Hundreds of Residents Flee Somali Capital

Hundreds of Somalis packed mattresses and food into minivans and trucks Friday to flee the capital, a day after it suffered some of the fiercest battles in 14 years.

Although Friday was relatively calm, more fighting was expected. Islamic militia fighters and their secular rivals maneuvered heavily armed trucks around city streets and reinforced their positions.

Doctors reached by telephone in the city's hospitals and clinics increased the death toll from Thursday's fighting to 60, with more than 150 people wounded across Mogadishu, said Dr. Abdi Ibrahim Jiya of the Somali Doctors Association.

In Geneva, the International Committee of the Red Cross and the Somali Red Crescent Society called for the warring parties to show restraint and safeguard the lives and dignity of the wounded, prisoners and civilians.

The two organizations said there have been more than 300 deaths in Mogadishu since fighting first erupted Feb. 18, and 1,500 wounded have been treated in hospitals.

Thousands of civilians have fled their homes on foot, some with children on their backs, trying to keep from being caught in the crossfire or struck by stray rockets, shells and bullets.
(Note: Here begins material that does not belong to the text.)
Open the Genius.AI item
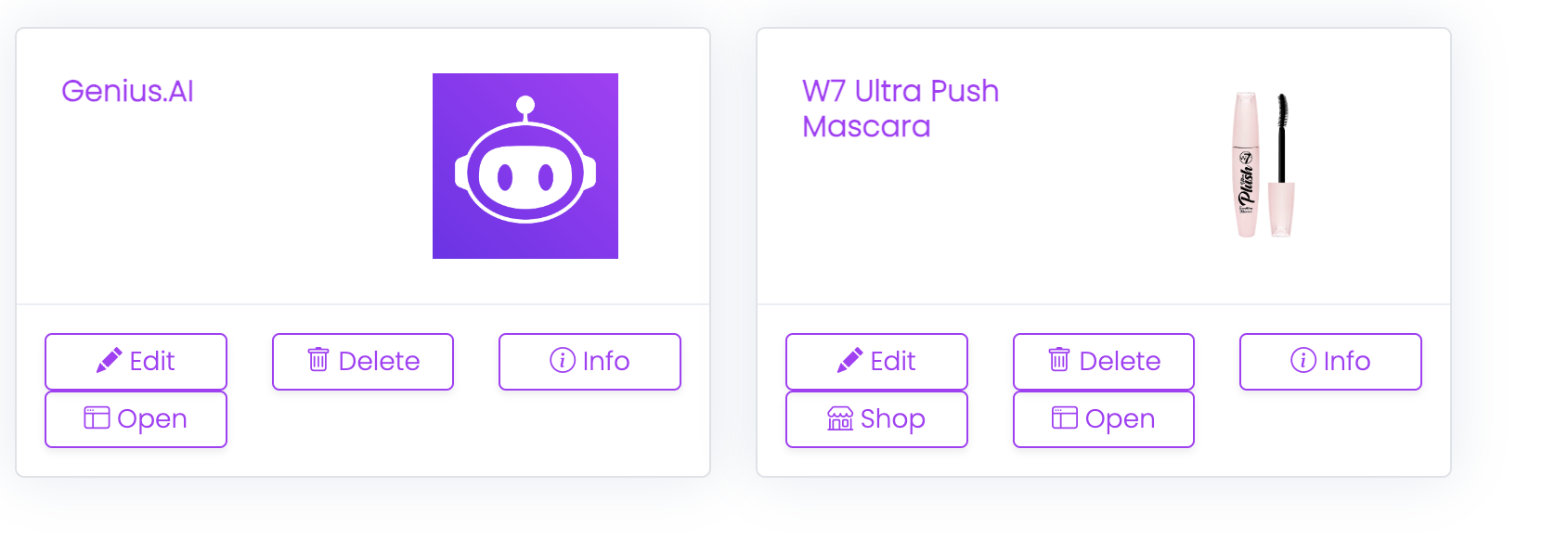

Among those fleeing were residents who left their homes in northern Mogadishu to seek refuge in other parts of the city.

Overnight, the Islamic militia consolidated their gains from Thursday's fighting and built up defensive positions in anticipation of a counterattack by the secular alliance, an Associated Press reporter observed. Scattered gunfire mixed with the explosion of mortar rounds throughout the night, but Mogadishu was relatively quiet Friday morning.
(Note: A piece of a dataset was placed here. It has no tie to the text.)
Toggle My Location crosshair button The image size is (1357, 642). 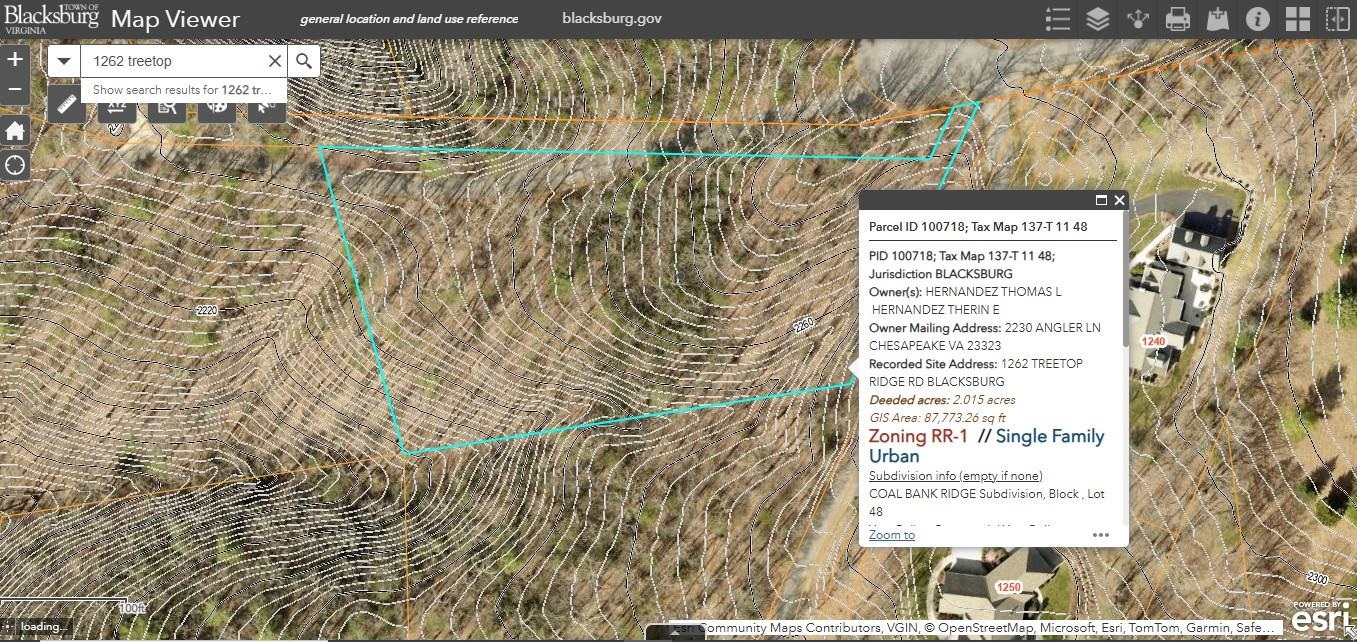(x=15, y=165)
Militiamen from the Islamic Courts Union, which wants Somalia under Islamic law, made a rare foray Thursday into southern and eastern parts of the capital and captured a strategic junction in the center of the city, known as K4. They also seized the historic Sahafi Hotel, which is owned by a member of the secular Alliance for the Restoration of Peace and Counterterrorism.

The alliance charges that the self-appointed Islamic court leaders have links to Al Qaeda, while the Islamic militants accuse the alliance of working for the CIA.

U.S. officials have repeatedly refused to confirm or deny any association with the alliance.

The Islamic fundamentalists portray themselves as capable of bringing order to the country, which has been embroiled in clan fighting and without a real government since warlords overthrew longtime dictator Mohamed Siad Barre in 1991.

Clashes that killed more than 140 people in eight days earlier this month were confined to northern Mogadishu.

The two sides signed a cease-fire on May 14, but renewed fighting began in northern Mogadishu Wednesday and spread Thursday.

A U.N.-backed government based in the central city of Baidoa, 155 miles northwest of Mogadishu, has not been able to assert authority elsewhere in the country, in part because of infighting. The Islamic leaders reject the government because it is not based on Islam.